Kansas and US news for busy people - Jan 6, 2026 edition

Kansas daily brief
Following a capital campaign, St. John Paul II Independent Catholic School will move to the site that was formerly Eberly Farm’s west-side event venue, but it’s going to begin activities there immediately along with building a greenhouse. Students are shown here visiting one. Courtesy photo

🌾Kansas

  • Lawrence City Hall Shooting: A trained city employee fatally shot a 28-year-old intruder inside Lawrence City Hall on Jan. 5; no employees were seriously injured and the non-local suspect was unknown to police.
  • Wichita School Farm Purchase: St. John Paul II Catholic School in Wichita bought a 15-acre farm property to expand hands-on education, planning $4.5 million in classroom construction and adding livestock, beehives, and gardens to its curriculum.
  • Local Government Caucus: Two freshman GOP legislators launched a bipartisan caucus to help state lawmakers understand how Topeka legislation affects Kansas' 105 counties, addressing concerns about one-size-fits-all mandates.
  • 1st District Democratic Challengers: Two Lawrence Democrats are challenging GOP Rep.
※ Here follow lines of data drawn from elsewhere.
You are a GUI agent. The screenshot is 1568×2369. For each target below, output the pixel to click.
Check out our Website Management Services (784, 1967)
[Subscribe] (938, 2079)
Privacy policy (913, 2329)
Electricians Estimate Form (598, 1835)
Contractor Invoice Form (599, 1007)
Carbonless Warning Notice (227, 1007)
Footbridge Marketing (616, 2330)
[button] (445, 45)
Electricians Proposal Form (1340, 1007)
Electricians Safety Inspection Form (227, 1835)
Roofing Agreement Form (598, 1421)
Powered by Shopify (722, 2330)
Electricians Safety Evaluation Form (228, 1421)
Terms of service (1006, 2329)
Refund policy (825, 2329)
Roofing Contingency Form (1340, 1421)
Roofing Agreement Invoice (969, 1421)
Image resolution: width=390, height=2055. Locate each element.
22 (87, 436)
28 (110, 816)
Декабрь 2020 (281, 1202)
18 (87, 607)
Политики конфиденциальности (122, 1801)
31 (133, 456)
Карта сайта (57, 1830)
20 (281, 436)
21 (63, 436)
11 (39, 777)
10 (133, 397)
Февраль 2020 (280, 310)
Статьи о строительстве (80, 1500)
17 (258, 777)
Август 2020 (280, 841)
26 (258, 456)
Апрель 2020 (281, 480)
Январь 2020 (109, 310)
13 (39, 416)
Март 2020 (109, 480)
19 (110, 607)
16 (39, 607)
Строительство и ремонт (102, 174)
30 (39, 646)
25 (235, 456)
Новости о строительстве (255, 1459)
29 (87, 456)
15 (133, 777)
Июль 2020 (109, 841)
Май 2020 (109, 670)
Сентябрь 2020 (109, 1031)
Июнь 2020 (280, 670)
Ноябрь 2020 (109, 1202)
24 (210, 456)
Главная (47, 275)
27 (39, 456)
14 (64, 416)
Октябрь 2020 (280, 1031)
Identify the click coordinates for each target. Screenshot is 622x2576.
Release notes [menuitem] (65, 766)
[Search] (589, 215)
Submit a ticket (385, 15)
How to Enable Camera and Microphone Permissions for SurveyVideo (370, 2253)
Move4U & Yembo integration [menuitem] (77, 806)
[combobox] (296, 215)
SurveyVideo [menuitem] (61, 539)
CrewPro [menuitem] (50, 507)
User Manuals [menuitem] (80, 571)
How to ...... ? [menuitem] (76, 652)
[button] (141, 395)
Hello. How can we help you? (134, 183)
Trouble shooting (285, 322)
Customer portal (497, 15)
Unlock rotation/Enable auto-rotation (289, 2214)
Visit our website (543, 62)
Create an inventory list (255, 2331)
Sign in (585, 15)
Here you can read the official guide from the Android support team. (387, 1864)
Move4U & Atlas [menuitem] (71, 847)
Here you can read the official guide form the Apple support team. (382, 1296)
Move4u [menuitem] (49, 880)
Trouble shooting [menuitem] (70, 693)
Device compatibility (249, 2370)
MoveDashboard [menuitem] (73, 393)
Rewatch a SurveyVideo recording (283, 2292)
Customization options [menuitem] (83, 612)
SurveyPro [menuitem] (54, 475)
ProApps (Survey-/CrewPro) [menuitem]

Tracey Mann in Kansas' heavily Republican 1st District, where Mann won his last three terms with 70%; the district has only elected one Democrat since 1874.
  • Teen's Death by Dog Attack: Autopsy confirmed a 13-year-old Kansas boy found dead in a Missouri creek died from multiple dog bites; a 47-year-old man faces charges including abandonment of a corpse and having a vicious dog at large.
Top 5 Kansas news stories
January 6 2026

🇺🇸 US

  • Minnesota Gov. Tim Walz drops reelection bid amid expanding federal fraud probes into pandemic-era child-care programs that have yielded dozens of indictments, while Trump freezes $10B in aid to five Democratic states claiming widespread fraud.
  • Pandemic relief fraud reached staggering levels nationwide, with federal watchdogs documenting over $300B in fraudulent payments and total losses potentially approaching $1 trillion of the $6 trillion in emergency COVID-19 aid authorized.
  • CDC cuts childhood vaccine recommendations from 17 to 11 diseases under HHS Secretary RFK Jr., marking a dramatic shift in federal vaccine policy with significant implications for state mandates.
  • 19 states raised minimum wages in January, lifting pay for 8.3 million workers, with more Americans now living in $15+ minimum wage states than $7.25 federal minimum states for the first time.
  • CIA assessment recommended Maduro regime loyalists lead Venezuela's transition rather than opposition leader María Corina Machado, influencing Trump's decision to prioritize near-term stability after the autocrat's capture.
Top 5 US news stories
January 6 2026

Weather


January 6 1838: Samuel Morse unveils the telegraph, revolutionizing communication

Morse convinced Congress to fund a Washington–Baltimore telegraph line in 1843 and sent the first official telegram in May 1844: “What hath God wrought!”. Private firms rapidly expanded networks; Western Union completed the first U.S. transcontinental line in 1861, a permanent transatlantic line followed in 1866, and by century’s end telegraph systems spanned Africa, Asia, and Australia.